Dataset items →
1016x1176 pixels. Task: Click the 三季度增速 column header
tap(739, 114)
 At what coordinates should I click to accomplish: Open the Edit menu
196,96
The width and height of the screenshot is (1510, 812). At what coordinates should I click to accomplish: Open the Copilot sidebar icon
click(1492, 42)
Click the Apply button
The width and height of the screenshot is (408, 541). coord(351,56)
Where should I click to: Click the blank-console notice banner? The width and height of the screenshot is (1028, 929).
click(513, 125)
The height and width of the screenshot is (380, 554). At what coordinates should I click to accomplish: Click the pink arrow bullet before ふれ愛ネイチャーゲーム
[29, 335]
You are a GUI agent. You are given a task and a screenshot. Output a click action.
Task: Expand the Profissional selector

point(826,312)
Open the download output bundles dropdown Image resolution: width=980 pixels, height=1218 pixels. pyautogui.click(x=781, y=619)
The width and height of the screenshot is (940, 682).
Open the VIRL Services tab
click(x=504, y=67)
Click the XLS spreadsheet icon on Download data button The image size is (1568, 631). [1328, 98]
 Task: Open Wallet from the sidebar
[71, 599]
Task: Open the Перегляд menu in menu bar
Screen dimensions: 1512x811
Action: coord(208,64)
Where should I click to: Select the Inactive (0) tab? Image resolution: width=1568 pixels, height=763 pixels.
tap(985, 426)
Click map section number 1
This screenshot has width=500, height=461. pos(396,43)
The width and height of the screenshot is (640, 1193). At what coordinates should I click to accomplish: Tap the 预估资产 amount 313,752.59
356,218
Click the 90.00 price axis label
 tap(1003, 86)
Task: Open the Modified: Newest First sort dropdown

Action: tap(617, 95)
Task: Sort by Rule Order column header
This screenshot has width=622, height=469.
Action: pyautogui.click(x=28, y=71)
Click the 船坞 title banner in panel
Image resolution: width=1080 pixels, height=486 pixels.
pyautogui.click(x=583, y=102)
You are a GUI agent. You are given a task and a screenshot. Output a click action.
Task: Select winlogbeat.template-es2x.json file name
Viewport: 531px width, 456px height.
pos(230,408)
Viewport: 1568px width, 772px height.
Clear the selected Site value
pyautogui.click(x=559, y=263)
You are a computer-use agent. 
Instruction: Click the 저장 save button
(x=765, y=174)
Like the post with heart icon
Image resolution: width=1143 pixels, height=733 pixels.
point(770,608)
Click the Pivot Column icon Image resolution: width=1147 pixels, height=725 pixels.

EXERCISE AIM → Exact reproduction of every entry is needed.

RESPONSE TO THIS TASK →
1016x1176 pixels. Task: Click the 三季度增速 column header
tap(739, 114)
 At what coordinates should I click to accomplish: Open the Edit menu
196,96
The width and height of the screenshot is (1510, 812). At what coordinates should I click to accomplish: Open the Copilot sidebar icon
click(1492, 42)
Click the Apply button
The width and height of the screenshot is (408, 541). coord(351,56)
Where should I click to: Click the blank-console notice banner? The width and height of the screenshot is (1028, 929).
click(513, 125)
The height and width of the screenshot is (380, 554). At what coordinates should I click to accomplish: Click the pink arrow bullet before ふれ愛ネイチャーゲーム
[29, 335]
You are a GUI agent. You are given a task and a screenshot. Output a click action.
Task: Expand the Profissional selector

point(826,312)
Open the download output bundles dropdown Image resolution: width=980 pixels, height=1218 pixels. pyautogui.click(x=781, y=619)
The width and height of the screenshot is (940, 682).
Open the VIRL Services tab
click(x=504, y=67)
Click the XLS spreadsheet icon on Download data button The image size is (1568, 631). [1328, 98]
 Task: Open Wallet from the sidebar
[71, 599]
Task: Open the Перегляд menu in menu bar
Screen dimensions: 1512x811
Action: coord(208,64)
Where should I click to: Select the Inactive (0) tab? Image resolution: width=1568 pixels, height=763 pixels.
tap(985, 426)
Click map section number 1
This screenshot has width=500, height=461. pos(396,43)
The width and height of the screenshot is (640, 1193). At what coordinates should I click to accomplish: Tap the 预估资产 amount 313,752.59
356,218
Click the 90.00 price axis label
 tap(1003, 86)
Task: Open the Modified: Newest First sort dropdown

Action: tap(617, 95)
Task: Sort by Rule Order column header
This screenshot has width=622, height=469.
Action: pyautogui.click(x=28, y=71)
Click the 船坞 title banner in panel
Image resolution: width=1080 pixels, height=486 pixels.
pyautogui.click(x=583, y=102)
You are a GUI agent. You are given a task and a screenshot. Output a click action.
Task: Select winlogbeat.template-es2x.json file name
Viewport: 531px width, 456px height.
pos(230,408)
Viewport: 1568px width, 772px height.
Clear the selected Site value
pyautogui.click(x=559, y=263)
You are a computer-use agent. 
Instruction: Click the 저장 save button
(x=765, y=174)
Like the post with heart icon
Image resolution: width=1143 pixels, height=733 pixels.
point(770,608)
Click the Pivot Column icon Image resolution: width=1147 pixels, height=725 pixels.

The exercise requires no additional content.